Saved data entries

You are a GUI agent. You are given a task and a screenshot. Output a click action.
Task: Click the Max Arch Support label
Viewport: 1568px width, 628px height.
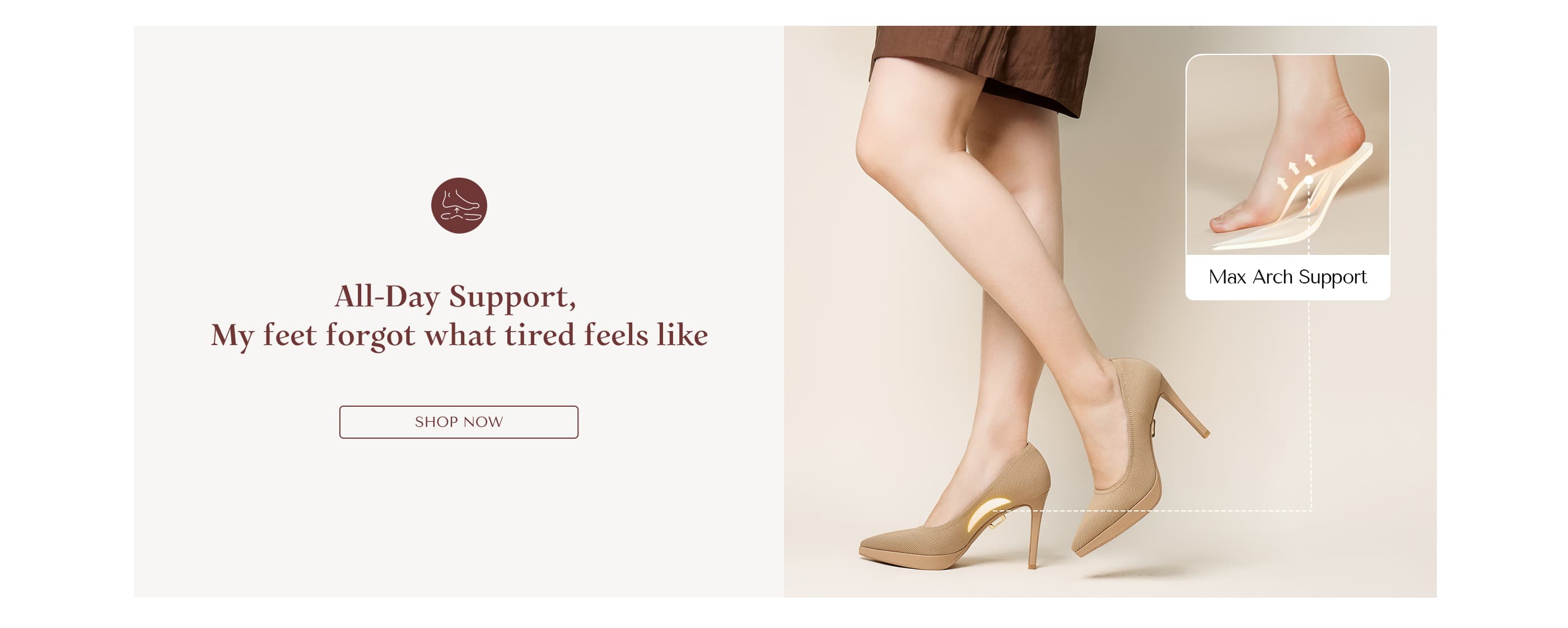1287,277
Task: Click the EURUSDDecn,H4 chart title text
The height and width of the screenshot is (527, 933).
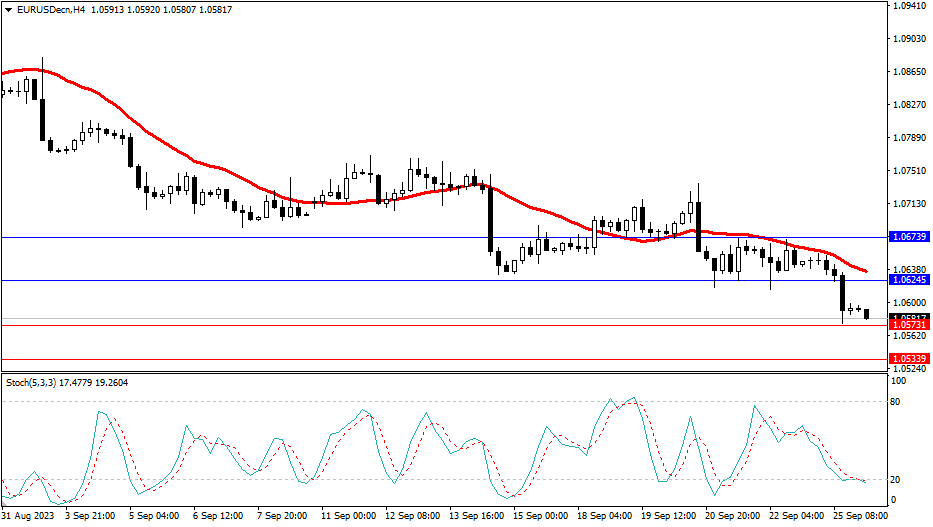Action: coord(46,10)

» **Work instruction**
Exactly as they stand, set down all of the entries above, minus every picture.

» **Solution for this task**
You are a GUI agent. You are given a task and a screenshot. Output a click action.
Task: Click the Max Arch Support label
Viewport: 1568px width, 628px height.
1287,277
Task: Click the EURUSDDecn,H4 chart title text
The height and width of the screenshot is (527, 933).
Action: coord(46,10)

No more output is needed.